Officials to assess whether tornado touched down in NYC storm that killed 1, disrupted trains


“Then all the garbage cans went up in the air and this spinning tree hits one of them like it was a bat on a ball. The can was launched way, way over there,” he said, pointing at a building about 120 feet away where a metal garbage can lay flattened.
Fire officials were inspecting 10 buildings in Brooklyn whose roofs were peeled off or tattered by the wind.
“The wind was holding my ceiling up in the air. It was like a wave, it went up and fell back down,” said Ruby Ellis, 58, who was doing dishes in her top-floor kitchen when the storm hit. “After the roof went up, then all the rain came down and I had a flood.”
A neighbor in an adjacent building, Julian Amy, said he was sitting in his first-floor apartment when the storm barreled down his street. “I just heard a loud boom,” said the 33-year-old. “I thought it was a truck accident.”
Residents of the top floors of the buildings were evacuated. A structural engineer was called in to assess the damage.
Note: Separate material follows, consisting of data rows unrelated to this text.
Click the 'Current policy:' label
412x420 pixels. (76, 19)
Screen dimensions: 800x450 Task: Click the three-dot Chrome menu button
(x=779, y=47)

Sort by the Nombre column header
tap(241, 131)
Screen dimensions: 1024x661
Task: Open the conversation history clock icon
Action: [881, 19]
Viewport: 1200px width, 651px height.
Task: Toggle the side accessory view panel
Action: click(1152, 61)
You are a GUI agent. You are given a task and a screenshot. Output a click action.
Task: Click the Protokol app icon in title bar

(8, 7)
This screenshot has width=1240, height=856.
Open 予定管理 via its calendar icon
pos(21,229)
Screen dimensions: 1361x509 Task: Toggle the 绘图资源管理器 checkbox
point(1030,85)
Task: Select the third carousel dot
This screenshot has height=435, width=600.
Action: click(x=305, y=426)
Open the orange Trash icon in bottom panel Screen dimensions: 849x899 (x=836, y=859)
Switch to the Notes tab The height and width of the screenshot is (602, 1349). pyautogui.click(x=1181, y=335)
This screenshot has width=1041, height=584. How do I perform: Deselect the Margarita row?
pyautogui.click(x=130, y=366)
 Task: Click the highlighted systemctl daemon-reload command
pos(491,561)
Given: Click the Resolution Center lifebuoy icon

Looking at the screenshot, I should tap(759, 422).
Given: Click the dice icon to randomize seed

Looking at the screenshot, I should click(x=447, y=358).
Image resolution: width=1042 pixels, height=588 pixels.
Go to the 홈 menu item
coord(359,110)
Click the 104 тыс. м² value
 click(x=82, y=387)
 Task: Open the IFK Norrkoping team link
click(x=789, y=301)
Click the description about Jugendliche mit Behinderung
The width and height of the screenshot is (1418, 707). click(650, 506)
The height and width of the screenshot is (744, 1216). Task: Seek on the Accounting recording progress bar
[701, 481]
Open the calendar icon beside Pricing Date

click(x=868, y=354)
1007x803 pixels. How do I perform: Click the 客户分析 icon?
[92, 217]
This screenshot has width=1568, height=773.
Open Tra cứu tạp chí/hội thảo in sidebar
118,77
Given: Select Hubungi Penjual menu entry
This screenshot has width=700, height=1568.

Investigators planned to spend several hours Friday looking over the area and mapping out the width and intensity of the storm to determine if a tornado touched down, said Kyle Struckmann, a National Weather Service meteorologist.
Eight twisters have hit New York City since 1950, he said. The last was in July, when a small one hit the Bronx during a thunderstorm that left thousands without power. In 2007, a tornado with winds up to 135 mph touched down in Staten Island and in Brooklyn, where it damaged homes and ripped the roof off a car dealership.
On Thursday, a grateful Townsend Davis stood outside his Brooklyn home, where a 40-foot tree that was uprooted from the sidewalk and crushed two cars still had a sign in the soil around its roots that read “Respect the trees.”
“Someone up there wasn’t listening,” said Davis, 47. “I’m just glad it fell that way, as bad as I feel for the owners of that car, because if it fell this way, my house wouldn’t be here.”
Davis’ children and wife were in the home when the storm hit.
“All of a sudden, we saw this dark cloud, and it was moving. I said `Let’s go in!’” said Stephen Wylie, who was working in a backyard in Brooklyn.